The analysis performed for this study consisted of multiple steps. First, we performed LCA to identify distinct longitudinal health behaviour profiles. LCA identifies mutually exclusive and exhaustive unobserved classes in a population via a set of manifest items [36–38], whereby between-class variation is maximized and within-class variation is minimized . Specifically, we aimed to identify latent profiles underlying manifest information about physical activity, smoking, and social participation across the three CHARLS waves. We began with a two-class solution model, and added classes until we observed no further improvement of model fit. Identification of the optimal number of classes was based on the lowest values of the Bayesian information criterion (BIC), which favors more parsimonious models, as it penalizes model complexity relatively strongly . The BIC is the most widely used statistic in LCA model selection . Each empty model was estimated 500 times with different initial values. We did not exclude respondents with missing information on health behaviour variables because the expectation-maximization algorithm used in LCA enables latent class model estimation even when manifest item information is missing . The underlying assumption that information is missing completely at random  holds, as CHARLS interviewers asked only a randomly selected subsample (half of the total sample) questions about physical activity .

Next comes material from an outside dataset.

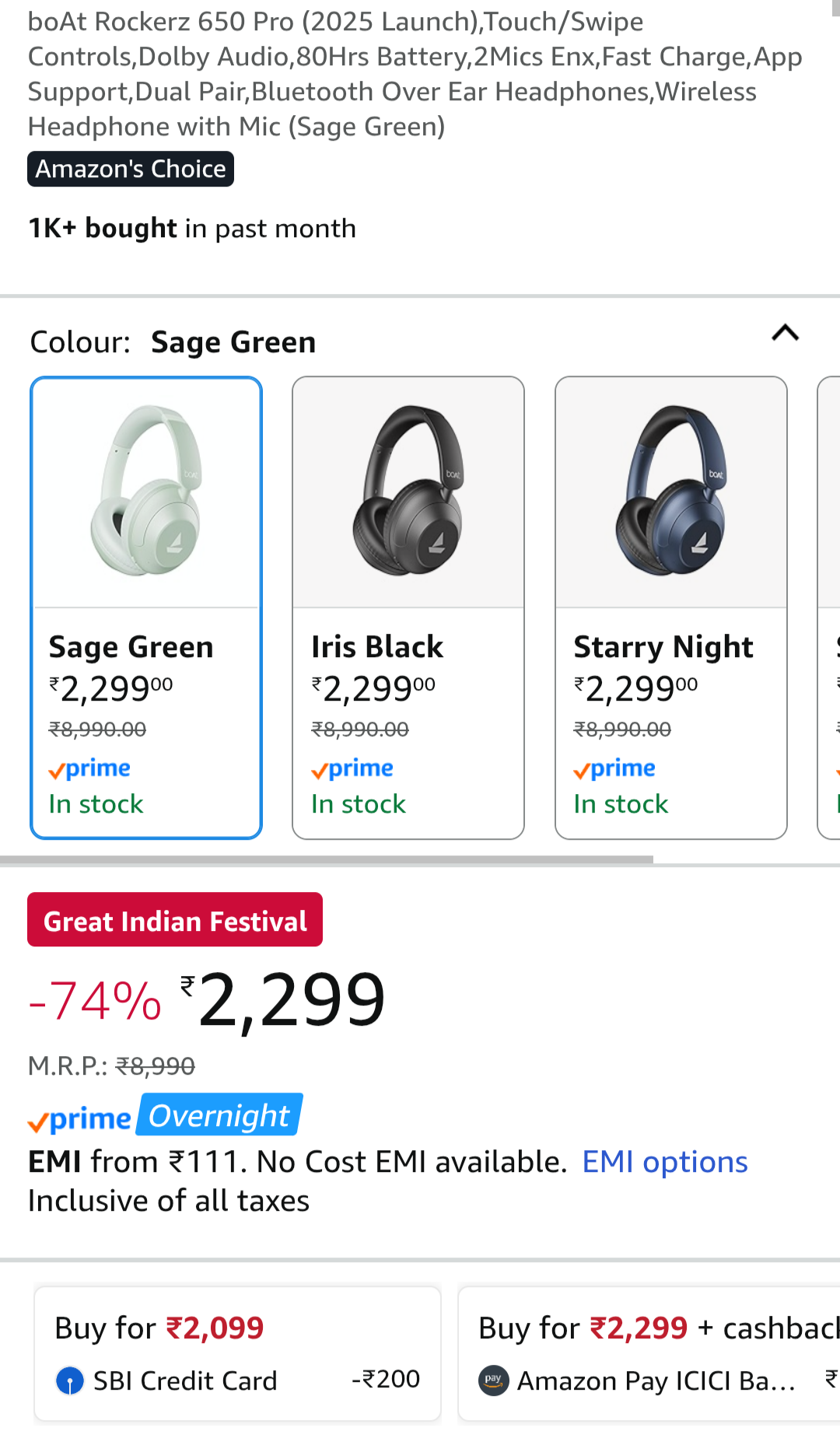The height and width of the screenshot is (1438, 840).
Task: Tap the Amazon Pay ICICI logo icon
Action: pyautogui.click(x=494, y=1380)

After determination of the optimal number of latent classes, the latent class with the greatest posterior probability, i.e., the class that corresponded most strongly to the observed health behaviour pattern, was stored for each respondent [43, 44]. We then estimated longitudinal random-effects models of depressive symptoms by wave, whereby we allowed the effect of wave to vary as a function of the recorded latent health behaviour class. These models, adjusted for the potential confounders, were used to examine associations between health behaviour classes and levels of depressive symptoms.
LCA was performed using the poLCA package in R version 3.6.1 (R Foundation for Statistical Computing). Random effects modeling was performed using Stata software version 15.1 (Stata Corporation, Collage Station, TX, USA).